**DOCUMENT SECTION:**
^^^^^^^^
These are the key concepts you need to understand to accurately answer the question.

Vertical Circular Motion
Vertical circular motion occurs when an object moves in a circle in a vertical plane. It can be observed in daily situations like swinging a bucket of water in a circle or amusement park rides such as a Ferris wheel.
When discussing vertical circular motion, it's crucial to understand the forces at play, particularly at different points of the circle.
The object must follow a path where the gravitational force and any tension or support provide enough centripetal force to maintain the circular trajectory.
  • At the top of the circle: Both gravity and any tension in the support work together to provide the necessary centripetal force.
  • At the bottom of the circle: Tension must counteract gravity and still provide the centripetal force. This typically requires more tension than at the top.
This interplay of forces makes vertical circular motion different from horizontal circular motion. The balance between gravity, tension, and centripetal force dictates the minimum speed needed for an object to stay in motion without falling out of its path.
Gravitational Force
Gravitational force is the force of attraction exerted by the Earth on an object. It acts downwards and is defined by the equation:\[ F_g = mg \]where:
  • \( F_g \) is the gravitational force,
  • \( m \) is the mass of the object, and
  • \( g \) is the acceleration due to gravity, approximately \( 9.81 \, \mathrm{m/s^2} \) on Earth.
In vertical circular motion, gravitational force plays a dual role. It is necessary for providing the centripetal force required to keep the object in circular motion, especially at the highest point. At this point, gravitational force helps maintain the object's path without needing any additional support force.
^^^^^^^^
**TASKS TO COMPLETE:**
1/ From the passage on vertical circular motion, list each symbol in the gravitational force equation together with what the passage says it stands for.
2/ Decide whether each statement agrees with the passage on vertical circular motion, answering yes or no and quoting the words that settle it: (a) Less tension is usually needed at the bottom of the circle than at the top. (b) Gravitational force acts downwards. (c) A Ferris wheel is given as an example of vertical circular motion.
The listing placed after this passage is separate material and is not part of it.

**COLLECTED DATA:**
^^^^^^^^
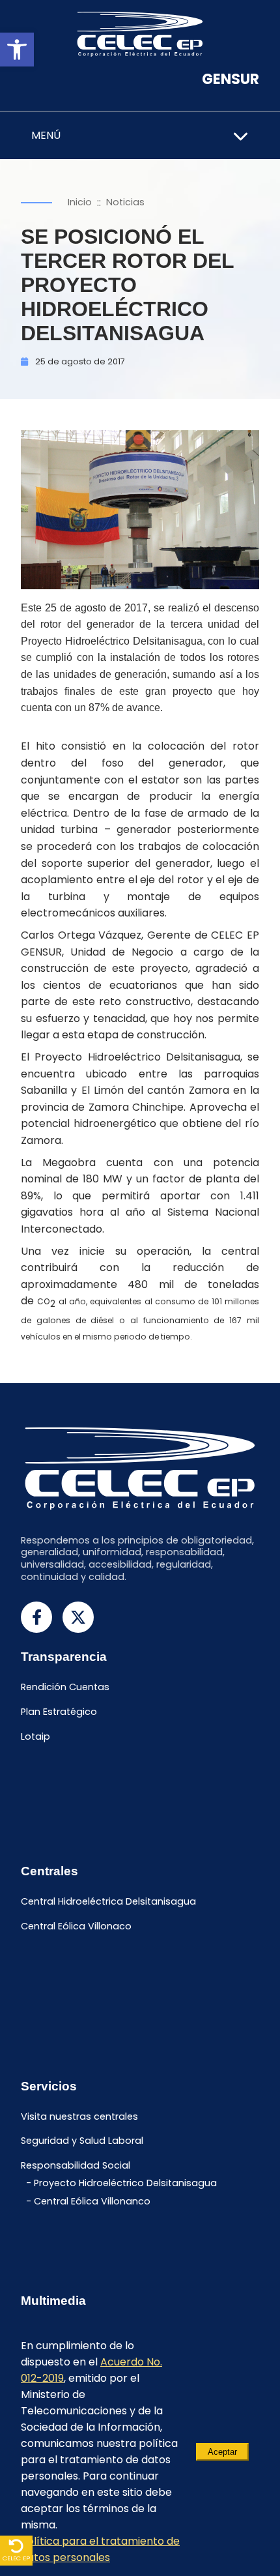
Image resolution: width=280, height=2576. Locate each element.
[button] (17, 49)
^^^^^^^^
**RESULTS BY TASK:**
1/
F_g: the gravitational force
m: the mass of the object
g: the acceleration due to gravity, approximately 9.81 m/s² on Earth

2/
(a) No: "This typically requires more tension than at the top."
(b) Yes: "It acts downwards"
(c) Yes: "amusement park rides such as a Ferris wheel"